Like Nafissatou, Martha and Lorena Reyes are going up against an institution much more powerful than they are, and their union backing is a big part of why they’ve managed to make any headway. With the strength of a union, workers can rely on assistance and support from organizers and fellow members interested in advocating for their rights and making sure they aren’t trampled. This is one reason many large employers, like the Hyatt hotel chain, fear unionization.

Hyatt’s response has veered from polite refusals to comment to a unionbashing campaign that also attempts to undermine the Reyes sisters and their case. Peter Hillan, a spokesperson for Hyatt, seems to relish any opportunity for trashing unions in front of the media, and has accused UNITE HERE of “using falsehoods and extortions as they try and grow their membership at non-union hotels.” Hyatt should have nothing to fear from the union if it’s committed to providing workers with a safe, clean, supportive environment, which begs the question: Why is Hyatt so eager to keep unions out of its member hotels?

And why is Hyatt so eager to appropriate International Women’s Day? Possibly in anticipation of the planned action in front of the Hyatt Santa Clara on March 8, the hotel has put up a Rosie the Riveter poster in the employee area, complete with speech bubble: “Hyatt celebrates women at work. March 8!” The chain is effectively repurposing a holiday originally dedicated to the celebration of working women.

All the Reyes sister want are their jobs back, with back pay. Like other workers in the United States, Martha and Lorena Reyes just want a steady job and human dignity, and they’re being joined by growing numbers of supporters incensed at their treatment by the hotel chain, as well as Hyatt’s reaction. This includes a coalition of academics, including women’s studies professors and others interested in addressing social inequality, who have issued a solidarity pledge which they’ve asked others to sign. Their letter includes a direct discussion of the harmful conditions experienced by Hyatt employees, demanding change for housekeepers across the country:

The sexualization of housekeepers by Hyatt management is an appalling expression of power that has no place at work. It has tangible physical as well as psychological impacts. It belongs to a long list of well-documented abusive and unsafe practices that Hyatt housekeepers, many of them women of color, all over the country endure.

The outpouring of support has been gratifying for Martha and Lorena Reyes. Speaking about the upswell of support and the people she’s met while campaigning, Martha said that she’s “extremely happy and glad to know that there are good-hearted people in the world, and to have met so many people in the world with good hearts.” Lorena added: “And that’s why we’re out there talking about what happened to us, because it’s important for people to know.”
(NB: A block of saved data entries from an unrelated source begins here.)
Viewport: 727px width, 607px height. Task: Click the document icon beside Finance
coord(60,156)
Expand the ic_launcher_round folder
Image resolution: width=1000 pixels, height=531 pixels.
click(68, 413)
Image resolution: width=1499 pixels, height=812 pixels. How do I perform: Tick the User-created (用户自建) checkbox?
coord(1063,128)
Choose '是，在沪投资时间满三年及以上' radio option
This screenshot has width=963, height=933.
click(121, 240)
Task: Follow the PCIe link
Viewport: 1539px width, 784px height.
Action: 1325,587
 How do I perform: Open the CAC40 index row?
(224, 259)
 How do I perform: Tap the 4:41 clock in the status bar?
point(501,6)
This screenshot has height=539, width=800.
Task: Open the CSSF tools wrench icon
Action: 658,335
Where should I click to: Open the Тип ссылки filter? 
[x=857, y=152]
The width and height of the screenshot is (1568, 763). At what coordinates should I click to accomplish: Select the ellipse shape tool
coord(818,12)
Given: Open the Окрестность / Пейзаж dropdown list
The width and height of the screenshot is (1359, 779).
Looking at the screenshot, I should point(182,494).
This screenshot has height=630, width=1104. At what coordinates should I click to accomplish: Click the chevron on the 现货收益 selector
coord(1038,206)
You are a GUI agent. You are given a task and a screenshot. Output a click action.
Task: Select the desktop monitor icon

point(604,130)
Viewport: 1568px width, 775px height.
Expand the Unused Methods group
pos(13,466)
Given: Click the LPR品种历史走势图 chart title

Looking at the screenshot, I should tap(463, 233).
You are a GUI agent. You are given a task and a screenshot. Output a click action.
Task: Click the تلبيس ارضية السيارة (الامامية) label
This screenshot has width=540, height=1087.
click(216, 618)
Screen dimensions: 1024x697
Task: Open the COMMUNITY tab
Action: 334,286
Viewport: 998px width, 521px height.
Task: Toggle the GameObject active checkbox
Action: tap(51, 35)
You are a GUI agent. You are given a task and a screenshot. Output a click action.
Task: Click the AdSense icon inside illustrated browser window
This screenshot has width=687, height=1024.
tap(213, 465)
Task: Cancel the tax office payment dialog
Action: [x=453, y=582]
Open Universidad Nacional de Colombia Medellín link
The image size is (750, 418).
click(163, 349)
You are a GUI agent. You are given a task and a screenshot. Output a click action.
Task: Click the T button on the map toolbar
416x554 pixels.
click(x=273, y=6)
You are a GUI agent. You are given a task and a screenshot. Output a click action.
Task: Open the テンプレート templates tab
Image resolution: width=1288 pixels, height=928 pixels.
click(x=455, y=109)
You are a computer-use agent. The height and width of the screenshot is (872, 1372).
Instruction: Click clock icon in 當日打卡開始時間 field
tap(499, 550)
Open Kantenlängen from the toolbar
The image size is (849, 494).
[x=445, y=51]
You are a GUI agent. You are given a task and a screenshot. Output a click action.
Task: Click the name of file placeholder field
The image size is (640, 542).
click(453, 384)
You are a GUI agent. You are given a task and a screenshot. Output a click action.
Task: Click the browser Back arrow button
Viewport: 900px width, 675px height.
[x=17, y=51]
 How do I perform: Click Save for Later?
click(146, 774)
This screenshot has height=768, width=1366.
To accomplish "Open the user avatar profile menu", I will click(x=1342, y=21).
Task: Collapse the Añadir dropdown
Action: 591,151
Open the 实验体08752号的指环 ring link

Organizers are marching in support of the Reyes sisters on Thursday, March 8, in San Francisco and Santa Clara. The Santa Clara action is taking place at the Hyatt Regency from 8am to 10pm, and will include a delegation of representatives who plan to enter the hotel to repeat the demand that Martha and Lorena Reyes be reinstated. In San Francisco, organizers will meet at the Grand Hyatt in Union Square at noon for a short speaking program that will include a domestic worker and Patty Bellasalma, President of California NOW.